Hi, although I did not have the opportunity to jump in as planned I'm still
following changes and had some thoughts about that as well.

On Tue, Dec 18, 2012 at 4:51 PM, Michael Dürig <mdue...@apache.org> wrote:

>
> Right. However, degrading moves to remove/add node operations limits the
> size of sub trees which can be moved: if the moved sub tree (serialised to
> json add node operations) do not fit into heap, moves wont work at all.
>

When reading about splitting up a move operation in an add and a remove
operation I realized that automatic mergin might  lead to strange
constellations.
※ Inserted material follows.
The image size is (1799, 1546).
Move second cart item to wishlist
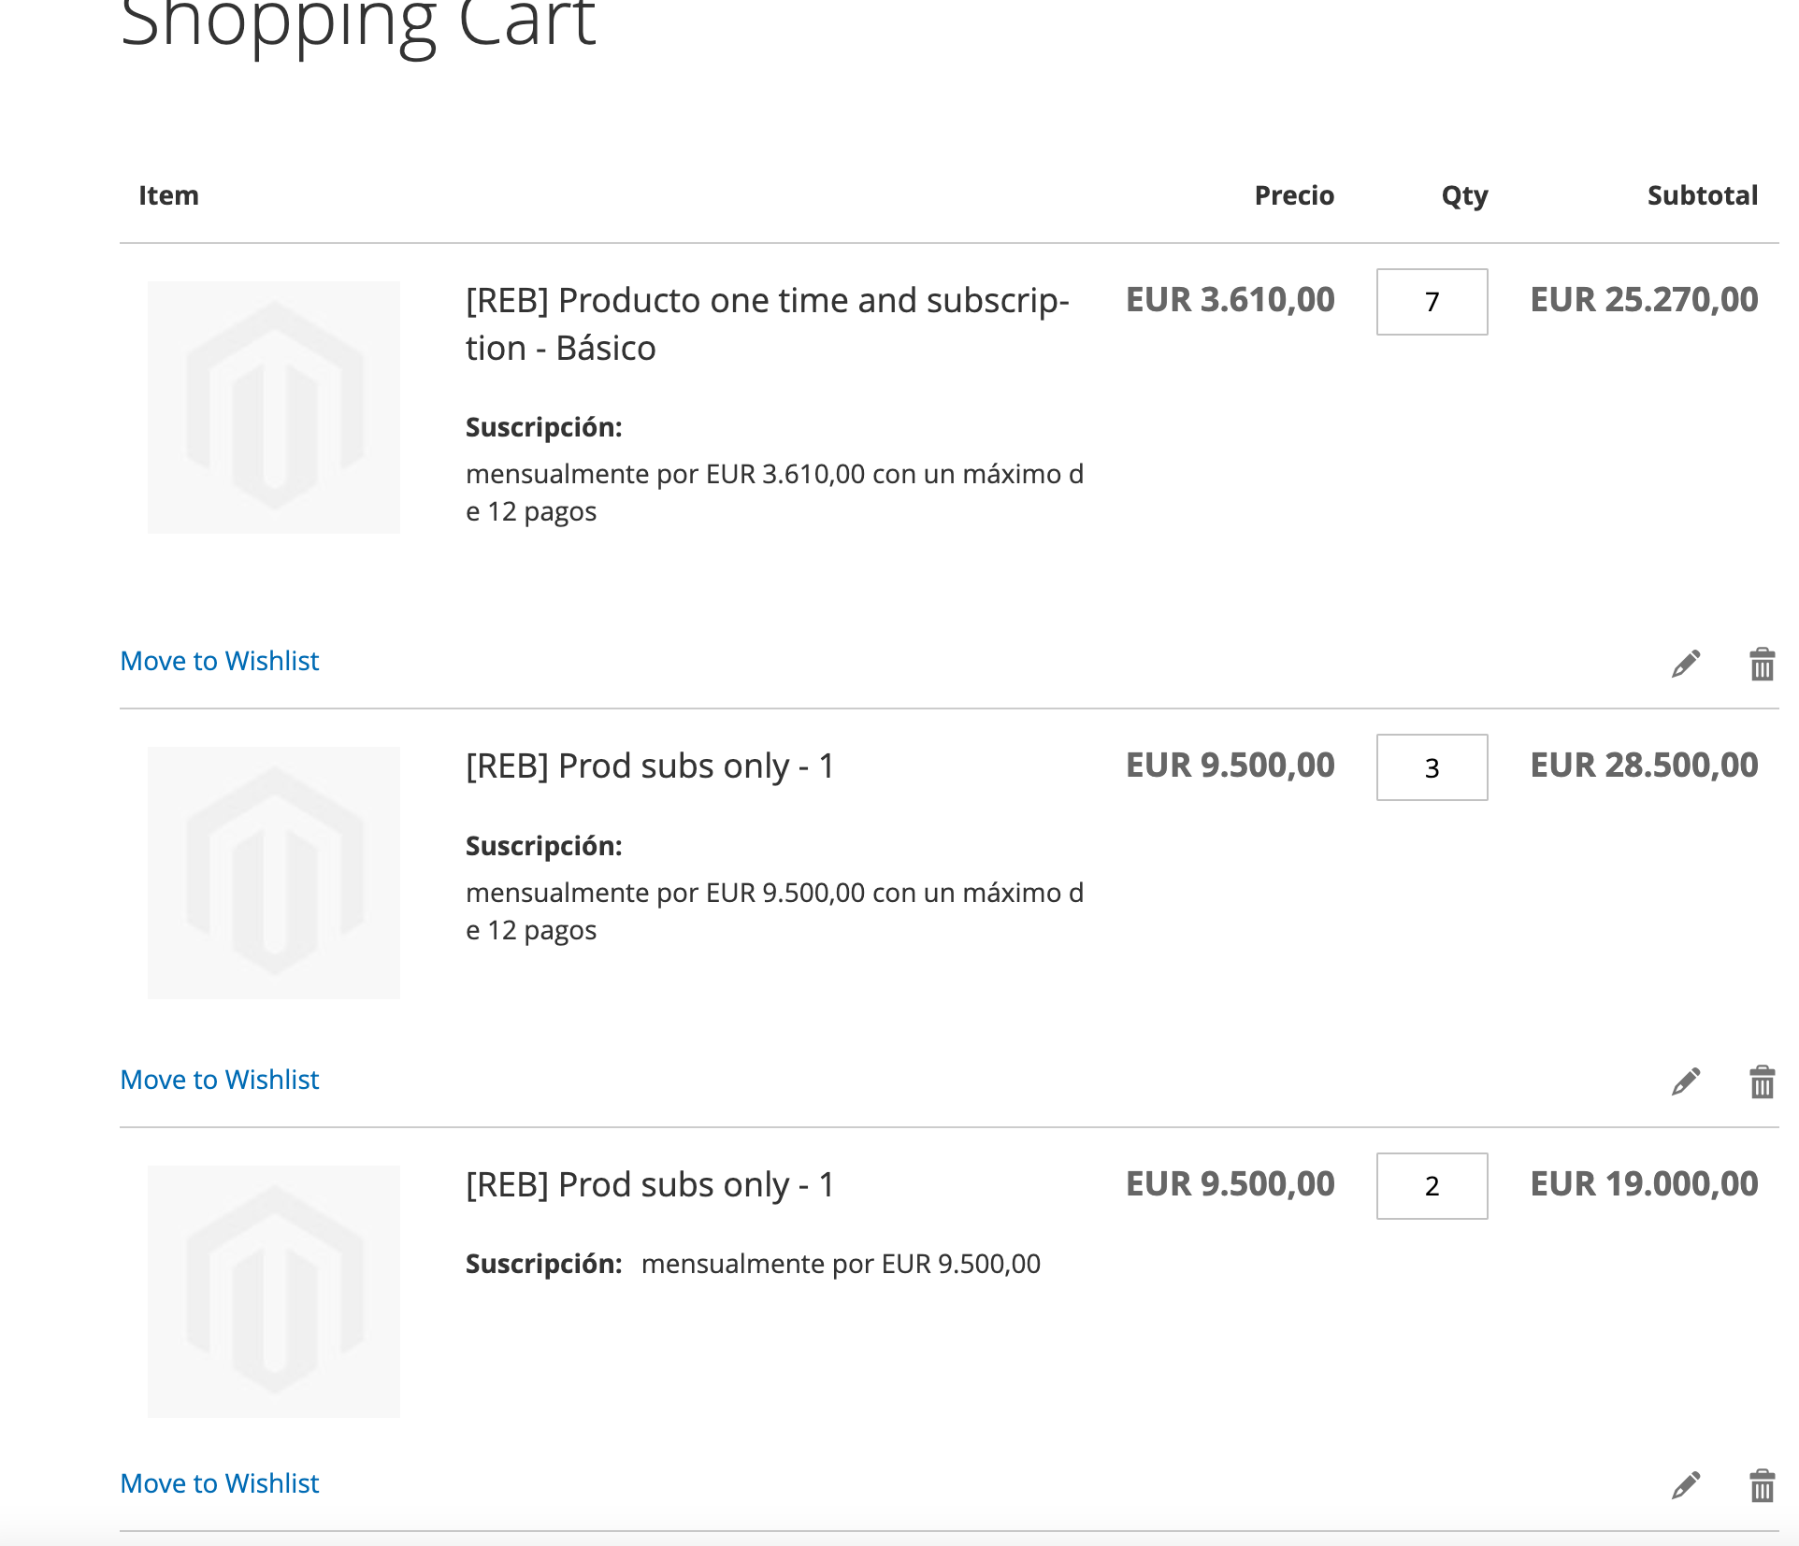click(220, 1080)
If a node is moved and the creation did work while the
removal ended in a conflict (worst case: to concurrent moves) the create
would be performed without any annotation, so it is not that easy to
perform a client side resolution  without the awareness of a dedicated move
operation.

IMHO a commit that needs a merge should always fail but return the
necessary diff-information for client side resolution. This information
could either be in a way that allow the client just to "accept" a
mergeproposal or for unresolvable clients having the oportunity of
implementing a "mine"-"theirs" resolution logic. That way it is up to the
client to define how relaxed the system should behave. The (core) API could
even give the tooling to autoaccept or sequentially accept mergeproposals,
so the remaining implementationeffort for a client/binding can be lowered.

Hope I did get everything right and my thoughts do not irritate to much.